Which lines run from the line with "Task: Toggle the" to the end of the entries? Write out exactly those, leaving out the pictures.

▶ **RECORDED INFORMATION**:
━━━━━━━━━━━━━━━━
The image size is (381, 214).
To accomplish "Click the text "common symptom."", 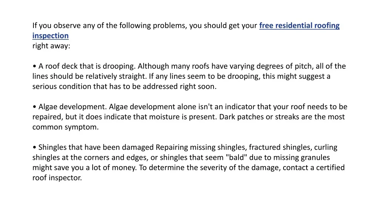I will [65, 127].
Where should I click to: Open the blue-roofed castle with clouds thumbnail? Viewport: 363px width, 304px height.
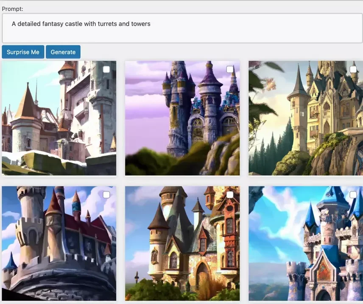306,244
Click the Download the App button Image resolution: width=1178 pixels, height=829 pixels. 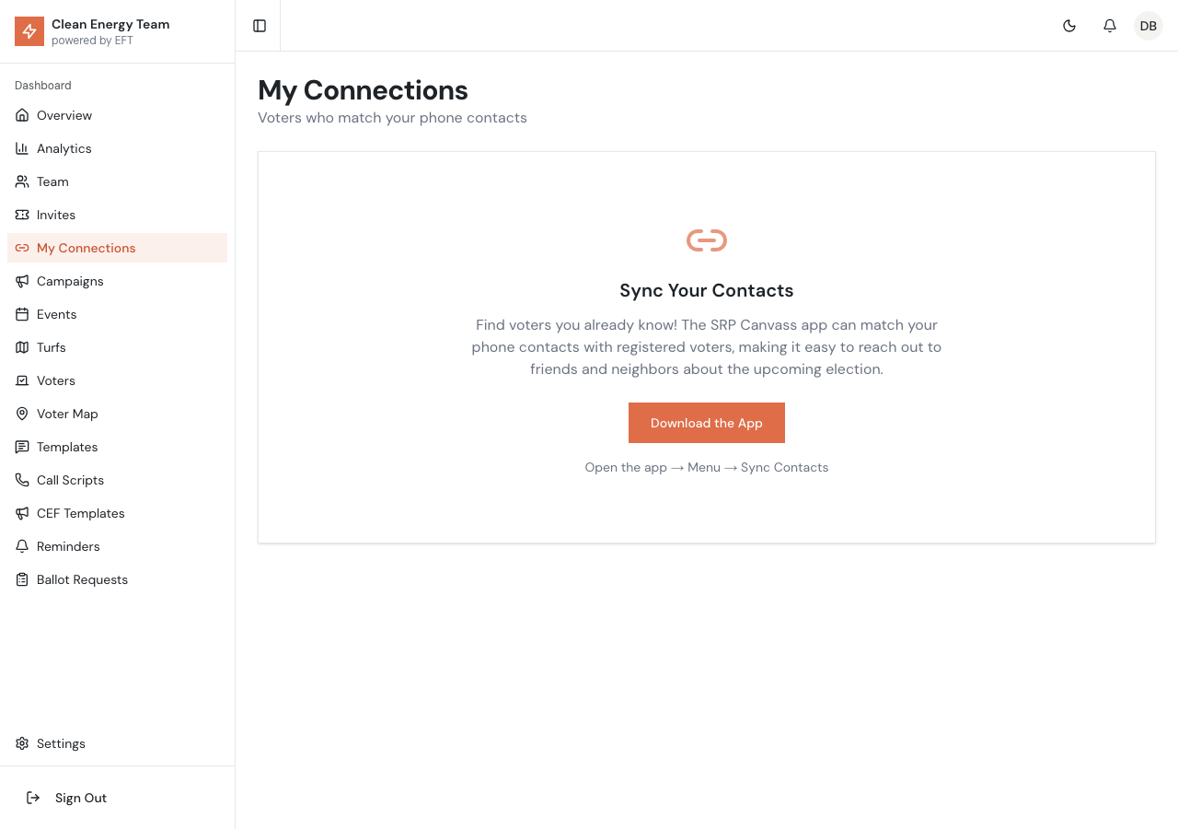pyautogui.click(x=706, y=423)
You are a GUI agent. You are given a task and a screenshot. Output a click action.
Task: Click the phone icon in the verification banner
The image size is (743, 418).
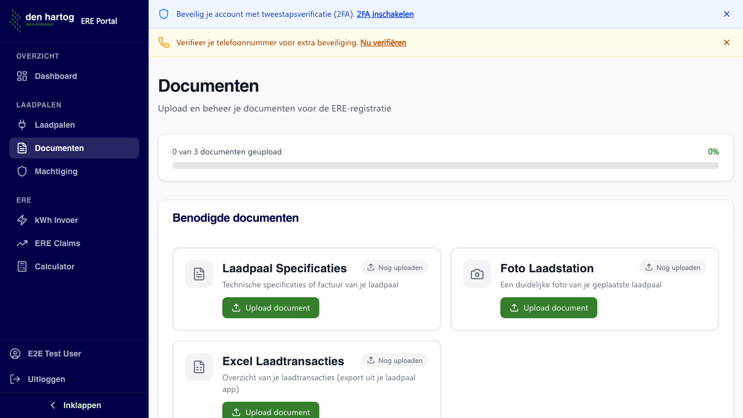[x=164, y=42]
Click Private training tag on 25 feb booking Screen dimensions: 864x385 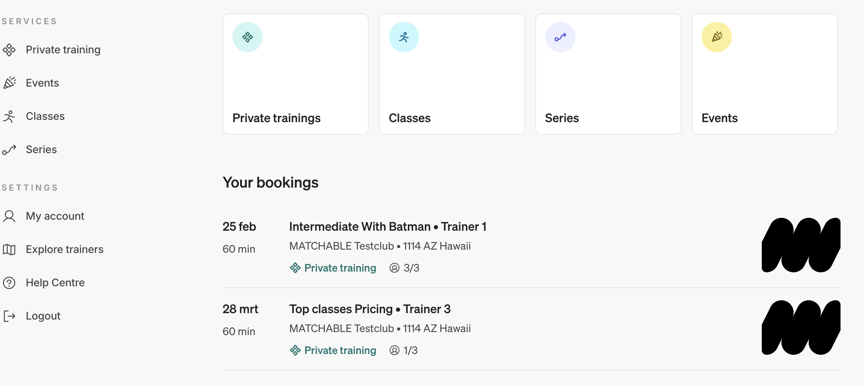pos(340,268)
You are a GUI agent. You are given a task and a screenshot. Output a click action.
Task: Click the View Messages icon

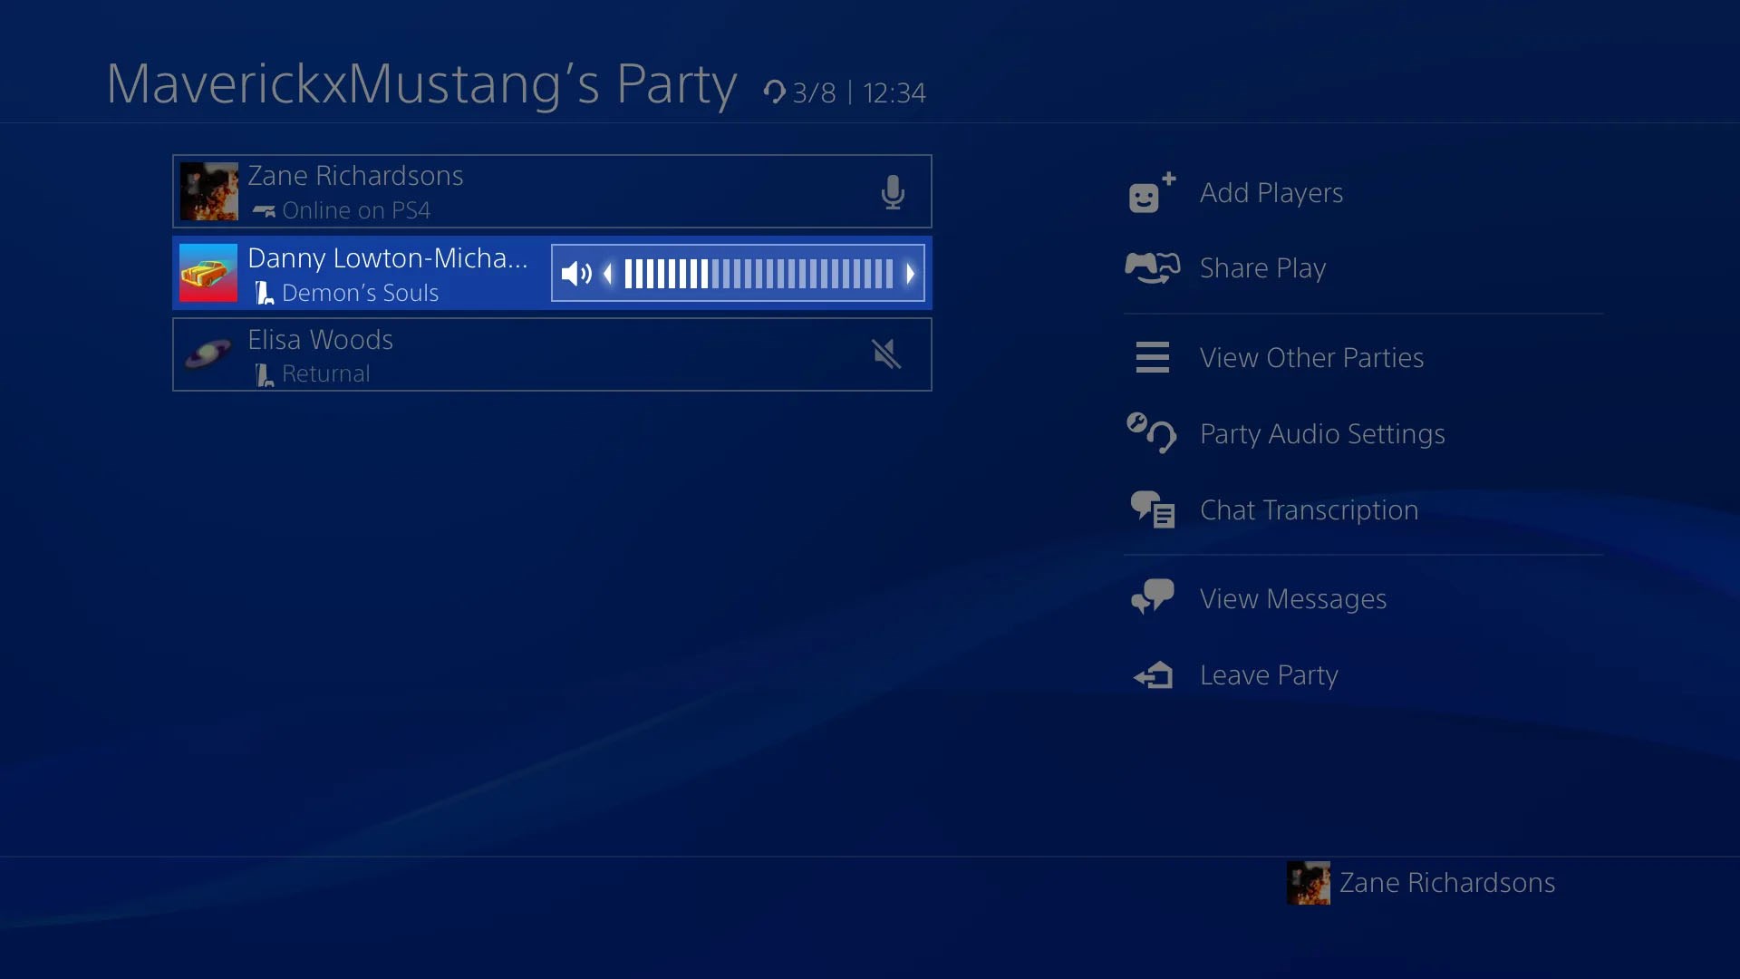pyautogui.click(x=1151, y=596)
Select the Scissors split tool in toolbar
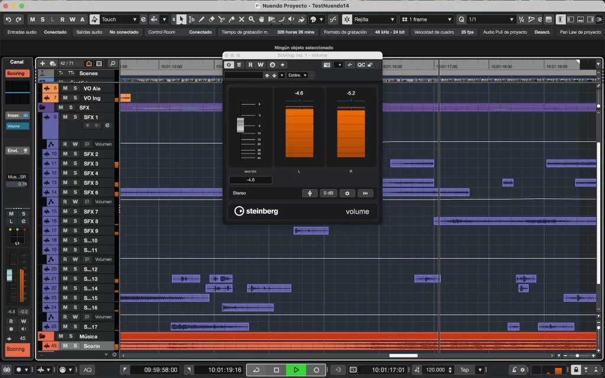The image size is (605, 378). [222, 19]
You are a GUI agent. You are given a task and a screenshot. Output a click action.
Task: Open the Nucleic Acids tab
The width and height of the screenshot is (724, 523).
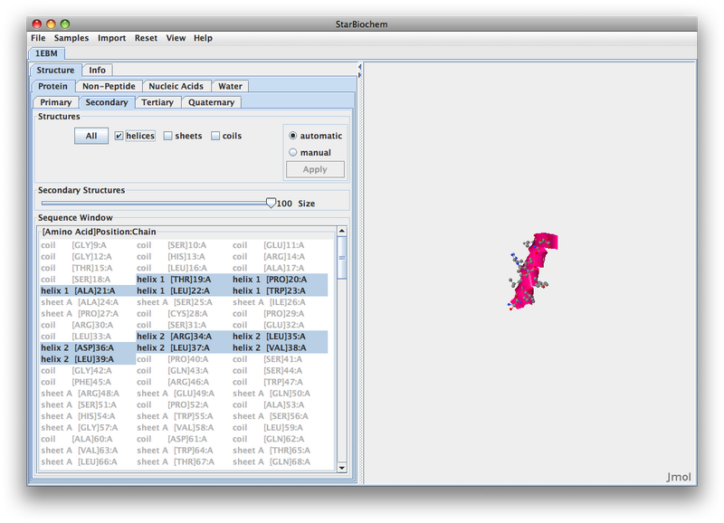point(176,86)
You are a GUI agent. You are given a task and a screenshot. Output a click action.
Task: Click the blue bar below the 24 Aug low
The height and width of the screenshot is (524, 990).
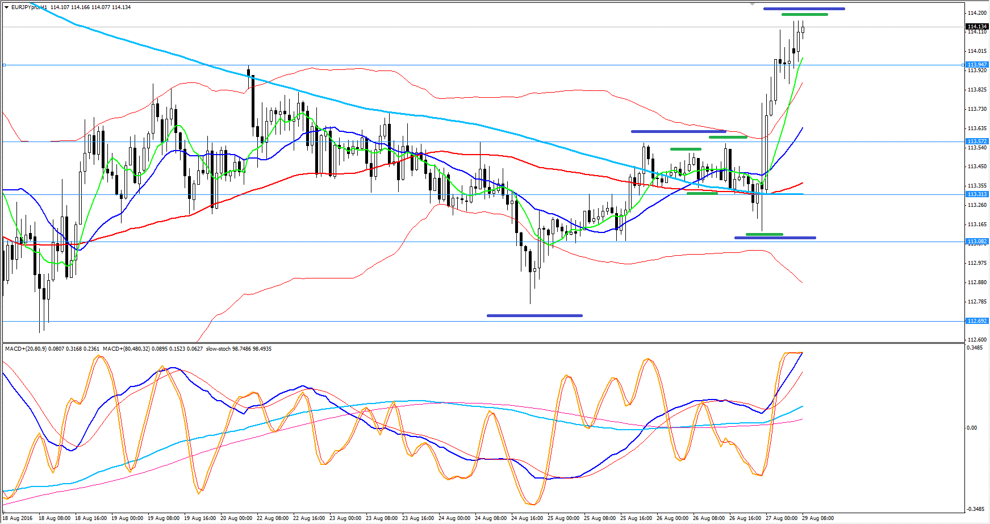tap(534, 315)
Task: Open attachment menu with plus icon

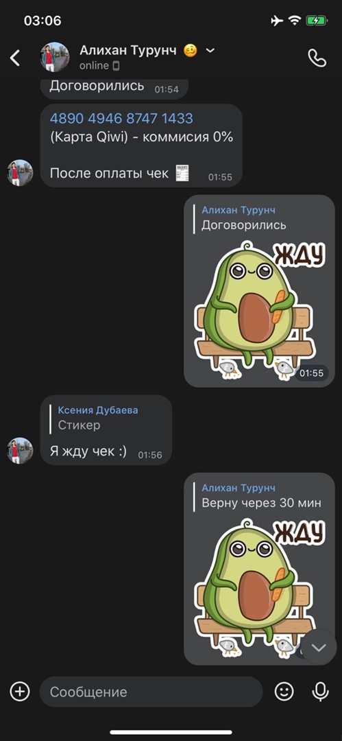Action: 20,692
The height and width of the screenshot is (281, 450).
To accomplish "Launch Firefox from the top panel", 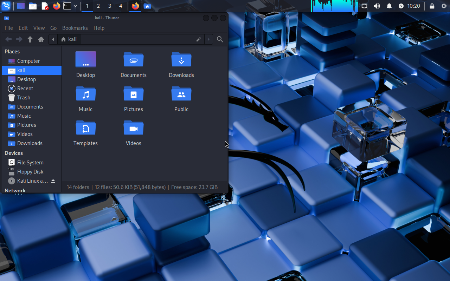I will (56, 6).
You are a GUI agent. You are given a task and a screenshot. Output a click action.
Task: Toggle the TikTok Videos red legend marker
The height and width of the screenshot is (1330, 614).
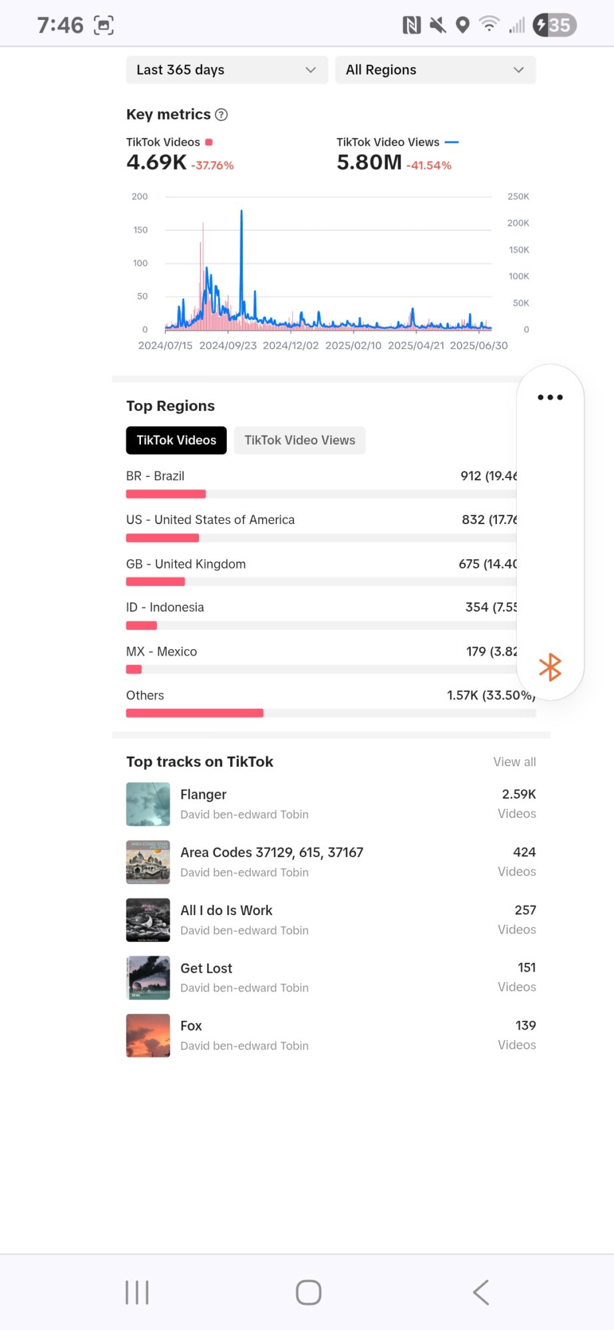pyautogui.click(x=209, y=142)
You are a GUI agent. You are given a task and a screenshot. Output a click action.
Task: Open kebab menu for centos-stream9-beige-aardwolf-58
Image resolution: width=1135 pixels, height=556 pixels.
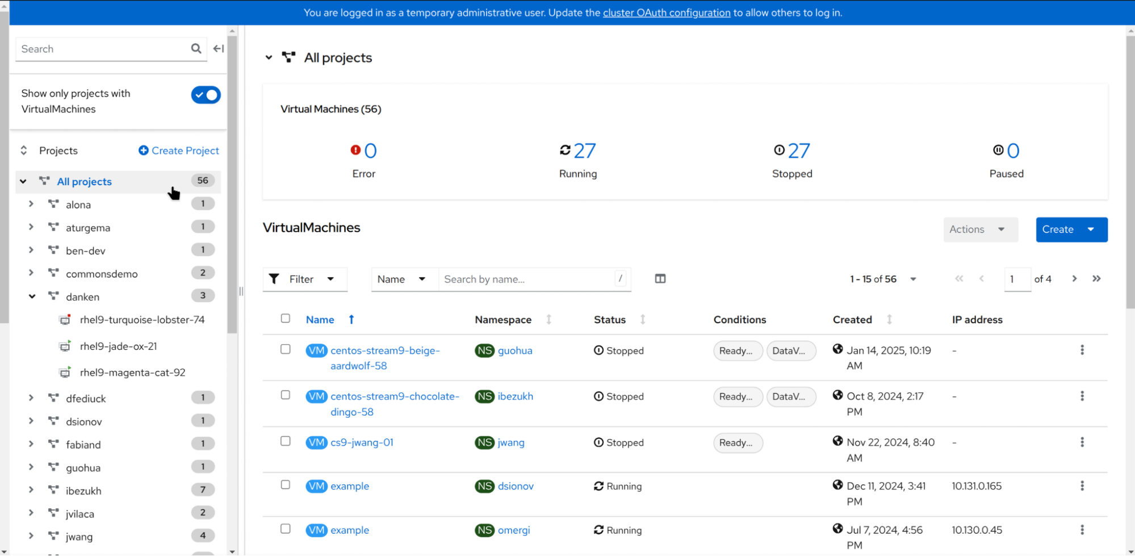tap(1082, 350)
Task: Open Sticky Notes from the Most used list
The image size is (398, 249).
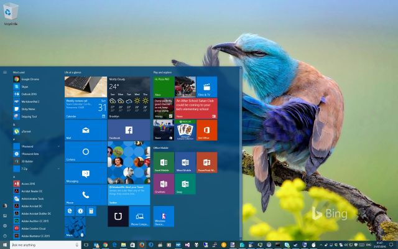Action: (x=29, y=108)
━━━━━━━━━━━━━━━━
▶ **OUTPUT OF THE TASK**:
Task: Toggle the TikTok Videos red legend marker
The height and width of the screenshot is (1330, 614).
pyautogui.click(x=209, y=142)
You are a GUI agent. You are given a task and a screenshot. Output a click action.
Task: Open kebab menu for centos-stream9-beige-aardwolf-58
Image resolution: width=1135 pixels, height=556 pixels.
tap(1082, 350)
Task: Open Sticky Notes from the Most used list
The image size is (398, 249).
Action: (x=29, y=108)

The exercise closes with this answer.